ÉTICA, ECONOMÍA Y PRECIOS

La Economía no es una ciencia mecánica y determinista, sino una ciencia humana en la que interviene decisivamente toda la compleja riqueza unitaria y original de la inteligencia, creatividad, moralidad y libertad humana.

Está, sin embargo, muy extendida la imagen de la economía “científica” que tiende a colocarse fuera del alcance del “vulgo” creando un ámbito sólo reservado para expertos que se refugian entre una compleja terminología especializada, donde los modelos econométricos, las matrices, las múltiples abstracciones o las ecuaciones lineales y los gráficos tridimensionales se convierten en seres vivientes. Este tipo de pensamiento y racionamiento económico intenta revestirse con el positivismo del paradigma científico de la naturaleza inanimada, alejando cualquier atisbo de consideración ético-filosófica para mostrar la posibilidad de un tratamiento meramente neutral y descriptivo.

Pero en la vida cotidiana y real, la ética está íntima e inseparablemente unida a la economía. Cada uno de los seres humanos integrantes de ese “vulgo”, despreciado y manipulado, tiene un sexto sentido común capaz de percibir, con más o menos precisión, pero con un olfato inequívoco, lo justo de lo injusto; lo bueno de lo malo; lo verdadero de lo falso. Una determinada actuación podrá decirse que es neutral o incluso plenamente legal atendiendo a la mera norma positiva, pero si, independientemente del dictado de la mayoría o del dictamen jurídico experto, aquella actuación es injusta, el “vulgo” lo percibirá como tal, y, como reacción, empezará a dudar de la bondad de la mayoría o del acierto del experto dictamen o, lo que es más grave, de la justicia de la justicia.

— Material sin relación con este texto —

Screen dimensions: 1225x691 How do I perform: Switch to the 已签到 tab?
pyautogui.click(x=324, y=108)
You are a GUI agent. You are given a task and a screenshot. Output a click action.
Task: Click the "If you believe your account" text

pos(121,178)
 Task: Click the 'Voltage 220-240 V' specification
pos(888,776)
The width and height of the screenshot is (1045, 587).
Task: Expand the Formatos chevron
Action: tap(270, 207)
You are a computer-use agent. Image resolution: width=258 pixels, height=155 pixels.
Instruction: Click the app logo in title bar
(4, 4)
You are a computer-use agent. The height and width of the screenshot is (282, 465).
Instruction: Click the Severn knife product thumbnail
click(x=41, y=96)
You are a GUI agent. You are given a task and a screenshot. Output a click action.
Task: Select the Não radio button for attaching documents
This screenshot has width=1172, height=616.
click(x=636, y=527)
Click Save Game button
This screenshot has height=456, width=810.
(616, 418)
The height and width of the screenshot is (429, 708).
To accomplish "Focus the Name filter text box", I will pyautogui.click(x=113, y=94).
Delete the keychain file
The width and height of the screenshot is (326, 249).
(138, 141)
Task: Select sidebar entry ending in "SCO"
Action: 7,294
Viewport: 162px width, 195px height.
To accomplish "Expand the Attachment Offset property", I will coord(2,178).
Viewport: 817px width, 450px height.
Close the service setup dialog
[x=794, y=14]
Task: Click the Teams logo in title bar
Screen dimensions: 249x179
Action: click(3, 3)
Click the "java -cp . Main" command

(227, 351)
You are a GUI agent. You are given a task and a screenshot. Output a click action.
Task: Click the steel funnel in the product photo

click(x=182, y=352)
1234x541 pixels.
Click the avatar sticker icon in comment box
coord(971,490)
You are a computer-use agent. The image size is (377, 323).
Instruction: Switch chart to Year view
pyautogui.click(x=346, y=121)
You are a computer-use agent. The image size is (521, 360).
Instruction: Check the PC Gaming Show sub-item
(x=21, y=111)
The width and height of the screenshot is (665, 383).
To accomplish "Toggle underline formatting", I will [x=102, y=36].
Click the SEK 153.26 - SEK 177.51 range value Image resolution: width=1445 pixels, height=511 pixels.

Un ejemplo ampliamente extendido lo constituye la fijación de los precios de los distintos bienes y servicios públicos o privados. El reparto de ventajas e inconvenientes entre compradores y vendedores, a través del precio, es una cuestión abierta entre dos partes contratantes y, por lo tanto, un asunto relevante desde una perspectiva ético-económica donde aparece como factor importante el juego limpio. El establecimiento de los precios, incluso en mercados de competencia, se muestra como un fenómeno socioeconómico y no solamente material y neutral. El intercambio pacífico y socialmente convenido es, en definitiva, un acto de solidaridad, de unidad social.

Para que esos contratos sean justos, y sean percibidos así por el “vulgo”, se requiere, siguiendo a Peter Koslowski (1987): 1) que el bien objeto de intercambio sea auténtico y no aparente, en el que no se saque provecho de esas falsas ilusiones creadas a través de la manipulación por parte del vendedor y sin haber creado un valor económico real; 2) que los ingresos que se originan en el intercambio no sean consecuencia del aprovechamiento de situaciones de poder de vendedor o comprador. 3) Son rechazables también éticamente aquellas formas de ingreso que surgen porque se crea para el comprador o para el vendedor una situación de emergencia. “El aprovechamiento de monopolios sin contraprestaciones no relacionadas con el precio o el hecho de causar y aprovechar situaciones forzosas a través de huelgas injustificadas, … etc. crean ingresos no justificados.” 4) Otro tipo de bienes aparentes son la resultante de ilusiones falsas favoreciendo el autoengaño de terceros y la explotación de su inexperiencia. Fomentar excesivamente la vanidad, el autoengaño o el afán de prestigio de la otra parte pueden también constituir ingresos injustificados. 5) Un distinto grupo de operaciones éticamente condenables surgen de la simulación de circunstancias engañosas. Falsificación en definitiva.

Aunque algunas de las situaciones mencionadas son en parte prohibidas y perseguidas por la ley, no hay que olvidar la importancia de la ética económica que es generalmente captada por la mayoría y que se dirige al orden del deber y del querer; al actuar libre y consciente del ser humano aconsejando no acometer actos que se sitúan en la zona intermedia entre lo aún permitido y lo ya prohibido por la ley.